O caso teve origem em investigação da Polícia Federal (PF), que descobriu o esquema de forma fortuita durante operação em outro inquérito. Em julho de 2025, agentes apreenderam R$ 12,2 milhões e US$ 156 mil em um apartamento ligado a Paulo Iran Paulino Costa, ex-servidor da Assembleia Legislativa de São Paulo (Alesp), apontado como o principal operador financeiro do grupo.
Segundo a PF, Paulo Iran coordenava o desvio de recursos públicos provenientes de contratos da Prefeitura de São Bernardo do Campo e da Fundação ABC com empresas de obras, saúde e manutenção. Parte dos valores era usada para pagar despesas pessoais do prefeito Marcelo Lima e de sua família, além de ocultar a origem ilícita do dinheiro por meio de conversões em moeda estrangeira e outras manobras.

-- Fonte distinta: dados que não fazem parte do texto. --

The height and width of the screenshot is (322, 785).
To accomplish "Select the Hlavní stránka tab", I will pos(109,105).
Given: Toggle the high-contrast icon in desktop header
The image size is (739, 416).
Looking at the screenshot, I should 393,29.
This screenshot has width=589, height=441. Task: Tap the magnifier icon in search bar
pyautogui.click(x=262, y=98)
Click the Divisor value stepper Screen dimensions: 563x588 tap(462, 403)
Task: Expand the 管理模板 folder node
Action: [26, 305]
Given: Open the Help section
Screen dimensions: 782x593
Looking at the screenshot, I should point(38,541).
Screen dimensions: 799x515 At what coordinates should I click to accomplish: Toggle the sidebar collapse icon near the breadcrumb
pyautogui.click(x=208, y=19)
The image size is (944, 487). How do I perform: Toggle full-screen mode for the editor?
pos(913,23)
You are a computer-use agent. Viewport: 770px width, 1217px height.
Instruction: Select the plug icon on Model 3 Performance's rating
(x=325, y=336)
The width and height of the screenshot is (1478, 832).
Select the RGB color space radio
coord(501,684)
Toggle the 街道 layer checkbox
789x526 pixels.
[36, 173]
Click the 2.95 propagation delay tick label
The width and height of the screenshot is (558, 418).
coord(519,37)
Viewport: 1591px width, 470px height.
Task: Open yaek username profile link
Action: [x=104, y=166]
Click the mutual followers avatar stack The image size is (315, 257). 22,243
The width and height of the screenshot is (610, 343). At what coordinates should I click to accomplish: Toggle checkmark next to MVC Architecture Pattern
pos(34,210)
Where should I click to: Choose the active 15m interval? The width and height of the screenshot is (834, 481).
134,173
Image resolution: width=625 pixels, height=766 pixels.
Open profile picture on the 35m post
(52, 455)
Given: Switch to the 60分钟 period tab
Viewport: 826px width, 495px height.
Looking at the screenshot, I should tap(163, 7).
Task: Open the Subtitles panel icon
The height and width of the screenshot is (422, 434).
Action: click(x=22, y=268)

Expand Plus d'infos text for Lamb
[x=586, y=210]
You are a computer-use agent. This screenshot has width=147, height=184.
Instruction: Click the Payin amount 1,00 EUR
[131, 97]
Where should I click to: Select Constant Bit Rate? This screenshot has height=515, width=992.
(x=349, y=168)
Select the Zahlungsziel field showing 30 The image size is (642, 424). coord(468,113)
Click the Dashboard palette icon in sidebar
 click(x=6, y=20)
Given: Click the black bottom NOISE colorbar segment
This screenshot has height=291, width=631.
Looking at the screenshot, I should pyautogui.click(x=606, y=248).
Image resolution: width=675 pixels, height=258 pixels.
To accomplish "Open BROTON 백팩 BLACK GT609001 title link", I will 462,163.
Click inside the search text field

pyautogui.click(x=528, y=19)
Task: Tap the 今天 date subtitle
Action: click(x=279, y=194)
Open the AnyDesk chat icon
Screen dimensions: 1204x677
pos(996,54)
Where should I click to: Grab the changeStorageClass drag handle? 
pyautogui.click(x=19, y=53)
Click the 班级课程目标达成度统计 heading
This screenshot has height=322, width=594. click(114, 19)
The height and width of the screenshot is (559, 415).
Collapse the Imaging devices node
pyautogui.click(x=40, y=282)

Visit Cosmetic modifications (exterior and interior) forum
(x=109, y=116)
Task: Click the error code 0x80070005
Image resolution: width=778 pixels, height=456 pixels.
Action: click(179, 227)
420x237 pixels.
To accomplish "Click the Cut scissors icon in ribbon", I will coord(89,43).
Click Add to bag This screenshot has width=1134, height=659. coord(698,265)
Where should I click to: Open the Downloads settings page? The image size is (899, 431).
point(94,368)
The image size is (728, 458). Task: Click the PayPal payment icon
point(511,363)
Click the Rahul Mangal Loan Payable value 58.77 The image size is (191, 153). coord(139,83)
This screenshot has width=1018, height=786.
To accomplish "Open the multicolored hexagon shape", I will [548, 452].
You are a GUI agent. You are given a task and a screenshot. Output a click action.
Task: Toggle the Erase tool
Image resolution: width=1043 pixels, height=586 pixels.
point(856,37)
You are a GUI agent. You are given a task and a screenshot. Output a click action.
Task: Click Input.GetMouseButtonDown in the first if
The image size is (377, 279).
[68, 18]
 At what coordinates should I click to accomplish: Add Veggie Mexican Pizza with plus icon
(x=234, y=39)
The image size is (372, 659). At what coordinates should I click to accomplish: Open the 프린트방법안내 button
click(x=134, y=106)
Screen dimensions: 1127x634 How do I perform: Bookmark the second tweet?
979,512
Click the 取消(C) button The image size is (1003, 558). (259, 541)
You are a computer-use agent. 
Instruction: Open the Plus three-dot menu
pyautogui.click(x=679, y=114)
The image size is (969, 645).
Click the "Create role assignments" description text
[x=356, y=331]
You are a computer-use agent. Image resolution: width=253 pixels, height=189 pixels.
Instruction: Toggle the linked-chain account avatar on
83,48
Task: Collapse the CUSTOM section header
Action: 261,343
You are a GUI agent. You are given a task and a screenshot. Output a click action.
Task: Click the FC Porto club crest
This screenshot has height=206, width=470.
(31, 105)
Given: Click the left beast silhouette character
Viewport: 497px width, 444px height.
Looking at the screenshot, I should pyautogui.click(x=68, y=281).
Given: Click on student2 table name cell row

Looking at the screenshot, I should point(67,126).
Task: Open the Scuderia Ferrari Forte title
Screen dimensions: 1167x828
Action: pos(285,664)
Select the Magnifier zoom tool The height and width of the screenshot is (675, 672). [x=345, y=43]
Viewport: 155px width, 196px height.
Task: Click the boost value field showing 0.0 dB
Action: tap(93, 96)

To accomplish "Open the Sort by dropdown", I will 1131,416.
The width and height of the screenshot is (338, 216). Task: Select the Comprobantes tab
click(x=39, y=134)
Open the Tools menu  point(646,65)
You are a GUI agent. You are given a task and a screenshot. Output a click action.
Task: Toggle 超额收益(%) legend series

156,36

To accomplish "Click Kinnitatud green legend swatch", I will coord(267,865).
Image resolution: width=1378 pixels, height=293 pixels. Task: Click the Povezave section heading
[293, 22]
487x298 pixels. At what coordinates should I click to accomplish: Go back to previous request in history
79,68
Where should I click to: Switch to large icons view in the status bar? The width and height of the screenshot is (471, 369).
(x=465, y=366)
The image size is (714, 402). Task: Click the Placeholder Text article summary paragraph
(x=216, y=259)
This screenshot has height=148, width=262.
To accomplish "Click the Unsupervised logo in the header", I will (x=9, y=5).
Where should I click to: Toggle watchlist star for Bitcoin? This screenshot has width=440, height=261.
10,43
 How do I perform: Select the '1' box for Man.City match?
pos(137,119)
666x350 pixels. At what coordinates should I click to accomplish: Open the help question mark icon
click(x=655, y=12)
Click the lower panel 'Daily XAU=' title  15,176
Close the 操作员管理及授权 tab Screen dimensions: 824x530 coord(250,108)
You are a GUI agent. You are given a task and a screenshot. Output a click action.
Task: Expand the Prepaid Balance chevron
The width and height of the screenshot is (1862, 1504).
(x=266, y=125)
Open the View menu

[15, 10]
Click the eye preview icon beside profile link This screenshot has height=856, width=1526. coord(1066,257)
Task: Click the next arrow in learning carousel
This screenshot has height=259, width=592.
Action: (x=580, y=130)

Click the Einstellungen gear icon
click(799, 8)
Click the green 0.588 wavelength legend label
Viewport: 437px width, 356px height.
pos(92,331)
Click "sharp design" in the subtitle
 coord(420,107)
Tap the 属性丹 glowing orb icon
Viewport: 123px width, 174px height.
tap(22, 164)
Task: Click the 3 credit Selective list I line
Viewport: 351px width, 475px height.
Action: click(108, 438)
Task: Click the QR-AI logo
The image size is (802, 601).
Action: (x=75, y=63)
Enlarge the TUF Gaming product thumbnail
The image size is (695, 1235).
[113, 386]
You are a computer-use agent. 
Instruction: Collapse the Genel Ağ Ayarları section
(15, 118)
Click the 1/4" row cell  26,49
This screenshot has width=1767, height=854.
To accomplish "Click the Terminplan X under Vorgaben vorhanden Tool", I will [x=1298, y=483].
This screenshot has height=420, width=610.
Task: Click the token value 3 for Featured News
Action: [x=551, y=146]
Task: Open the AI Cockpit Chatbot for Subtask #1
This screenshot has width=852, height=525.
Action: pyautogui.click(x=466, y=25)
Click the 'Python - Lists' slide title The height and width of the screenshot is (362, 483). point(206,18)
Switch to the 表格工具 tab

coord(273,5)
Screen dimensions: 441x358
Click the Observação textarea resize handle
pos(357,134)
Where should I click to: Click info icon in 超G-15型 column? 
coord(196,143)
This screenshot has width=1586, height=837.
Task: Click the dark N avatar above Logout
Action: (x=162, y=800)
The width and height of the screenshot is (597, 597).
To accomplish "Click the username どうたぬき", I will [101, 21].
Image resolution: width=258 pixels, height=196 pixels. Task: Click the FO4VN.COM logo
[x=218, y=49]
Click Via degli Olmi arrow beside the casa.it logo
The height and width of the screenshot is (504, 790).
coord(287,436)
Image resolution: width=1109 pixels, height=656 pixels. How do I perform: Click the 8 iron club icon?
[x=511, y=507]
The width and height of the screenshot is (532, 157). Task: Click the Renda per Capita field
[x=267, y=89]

Além de Marcelo Lima e do vereador Danilo Lima (também do Podemos), tornam-se réus:
— Paulo Iran Paulino Costa;
— Antonio Rene da Silva Chagas;
— Fabio Augusto do Prado;
— Roque Araújo Neto;
— Danilo Lima de Ramos;
— Ary José de Oliveira;
— Paulo Sérgio Guidetti;
— Caio Henrique Pereira Fabbri;
— Edimilson de Deus Carvalho.
A defesa dos acusados argumentou que o caso deveria tramitar na Justiça Federal, devido a operações financeiras internacionais, mas o relator, desembargador Roberto Porto, rejeitou a tese e manteve a competência no TJ-SP.
Marcelo Lima havia sido afastado do cargo por decisão judicial em agosto, mas retornou à prefeitura em outubro, por determinação do Superior Tribunal de Justiça (STJ). Já Paulo Iran, que ficou quatro meses foragido, obteve habeas corpus no STJ na última sexta-feira (12), com substituição da prisão preventiva por medidas cautelares, como recolhimento domiciliar noturno.
O processo segue no TJ-SP, e os réus responderão pelos crimes previstos na Lei de Organização Criminosa e na Lei de Lavagem de Capitais. As defesas ainda não se manifestaram sobre a aceitação da denúncia.